**EXERCISE TASKS:**
1. According to the film review of "Bamako," roughly what share of the governmental budgets of several African nations goes to paying Western debt?
2. Reproduce the film review of "Bamako" word for word, beginning at the words "If this film" and stopping after "dehydration and illiteracy.".

── GIVEN PASSAGE ──

If this film won the Lumiere Award for Best French-Language Film, then what kind of garbage is coming out of France these days??

The subject matter is an important one -- how the African economies are kept as economic hostages by the international organizations that are supposed to be helping them, namely the International Monetary Fund and the World Bank. About 40% of the governmental budgets of several African nations go to payment of Western debt, while their people suffer from disease, dehydration and illiteracy.

... but the subject matter was treated in the most dry manner that could be conceived by man -- dryer than the Sahara that surrounds the country of Mali in which this film takes place. More monotone and action-lacking than any documentary I've ever seen (and I'm a fan of the genre), one "witness" after another comes forward in this "trial" that is "captured" on film that condemns the World Bank & IMF. Some critics may site the colorful visual asides within the film, but they were out of place and had no complementary soundtrack when they were on the screen. They belonged better in a coffee table book than in this film.

Even the characters in the film say something like "This trial is boring" and "When will it be over?" Everyone in the theater laughed. Were those people on the screen reading our minds??

Danny Glover had a brief appearance in this film. It is a televised movie within "Bamako" and it was set within Morocco or Mali. It was also more ridiculous than any spaghetti-Western I've ever tried to avoid. The only redeeming part of these five wasted minutes was where a Caucasian bad guy accidentally shoots an African woman carrying a baby and shows no remorse whatsoever. Perhaps it was to symbolize the insensitivity of the World Bank and how it is unintentionally killing Africans.

And one last technical parting shot, the subtitles were difficult to read with so much light colors on the screen and not enough black outline to the subtitles themselves.

I've already summarized the movie for you. Don't be fooled by the hype. No need to see this film. You'll never get these two hours back in your life.

───
── DATA FOR ANALYSIS ──

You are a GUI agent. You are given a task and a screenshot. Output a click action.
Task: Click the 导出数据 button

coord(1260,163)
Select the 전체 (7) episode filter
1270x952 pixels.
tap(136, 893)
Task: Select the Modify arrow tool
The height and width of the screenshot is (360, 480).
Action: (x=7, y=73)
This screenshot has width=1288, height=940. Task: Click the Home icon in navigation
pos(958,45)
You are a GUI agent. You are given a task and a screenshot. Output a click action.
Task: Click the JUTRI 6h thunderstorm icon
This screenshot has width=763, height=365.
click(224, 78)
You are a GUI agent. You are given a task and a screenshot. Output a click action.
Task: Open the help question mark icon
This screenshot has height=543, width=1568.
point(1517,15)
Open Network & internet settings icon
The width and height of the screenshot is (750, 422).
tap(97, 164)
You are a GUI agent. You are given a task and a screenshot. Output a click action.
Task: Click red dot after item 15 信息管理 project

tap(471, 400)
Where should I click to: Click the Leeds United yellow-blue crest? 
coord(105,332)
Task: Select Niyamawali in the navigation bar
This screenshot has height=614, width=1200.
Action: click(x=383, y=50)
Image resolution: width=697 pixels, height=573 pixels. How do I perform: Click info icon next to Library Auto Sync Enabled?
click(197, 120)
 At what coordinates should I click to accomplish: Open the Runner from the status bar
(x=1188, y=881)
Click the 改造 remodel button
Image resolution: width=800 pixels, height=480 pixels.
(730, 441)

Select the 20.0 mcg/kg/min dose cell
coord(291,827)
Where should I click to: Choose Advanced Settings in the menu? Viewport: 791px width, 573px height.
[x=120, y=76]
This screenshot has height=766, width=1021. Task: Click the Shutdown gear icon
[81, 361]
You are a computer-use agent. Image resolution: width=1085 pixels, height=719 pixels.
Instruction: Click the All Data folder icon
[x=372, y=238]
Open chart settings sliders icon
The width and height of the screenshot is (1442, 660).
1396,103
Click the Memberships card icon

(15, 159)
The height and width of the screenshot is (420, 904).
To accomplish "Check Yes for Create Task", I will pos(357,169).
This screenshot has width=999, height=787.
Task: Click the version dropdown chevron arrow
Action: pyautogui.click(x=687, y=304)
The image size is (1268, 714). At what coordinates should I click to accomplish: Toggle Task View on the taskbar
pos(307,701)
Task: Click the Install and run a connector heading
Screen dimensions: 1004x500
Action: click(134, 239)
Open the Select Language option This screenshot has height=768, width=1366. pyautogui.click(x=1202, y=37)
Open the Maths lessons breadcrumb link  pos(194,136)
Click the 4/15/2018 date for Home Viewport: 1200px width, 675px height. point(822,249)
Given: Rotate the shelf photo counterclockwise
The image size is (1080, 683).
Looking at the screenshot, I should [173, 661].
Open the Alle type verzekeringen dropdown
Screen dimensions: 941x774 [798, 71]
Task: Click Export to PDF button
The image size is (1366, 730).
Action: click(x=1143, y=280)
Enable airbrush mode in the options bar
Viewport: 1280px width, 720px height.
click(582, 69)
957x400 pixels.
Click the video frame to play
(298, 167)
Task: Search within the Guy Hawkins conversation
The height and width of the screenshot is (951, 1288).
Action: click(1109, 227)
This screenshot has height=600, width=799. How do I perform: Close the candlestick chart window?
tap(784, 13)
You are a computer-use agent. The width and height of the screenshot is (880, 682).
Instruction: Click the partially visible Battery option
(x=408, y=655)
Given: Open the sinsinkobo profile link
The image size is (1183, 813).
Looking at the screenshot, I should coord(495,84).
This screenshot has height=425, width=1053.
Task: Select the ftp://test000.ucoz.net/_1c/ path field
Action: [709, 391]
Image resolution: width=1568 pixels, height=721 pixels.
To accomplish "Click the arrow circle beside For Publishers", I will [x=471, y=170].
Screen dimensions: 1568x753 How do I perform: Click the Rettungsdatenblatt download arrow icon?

───

**RESULTS:**
1. About 40%.

2.
If this film won the Lumiere Award for Best French-Language Film, then what kind of garbage is coming out of France these days??

The subject matter is an important one -- how the African economies are kept as economic hostages by the international organizations that are supposed to be helping them, namely the International Monetary Fund and the World Bank. About 40% of the governmental budgets of several African nations go to payment of Western debt, while their people suffer from disease, dehydration and illiteracy.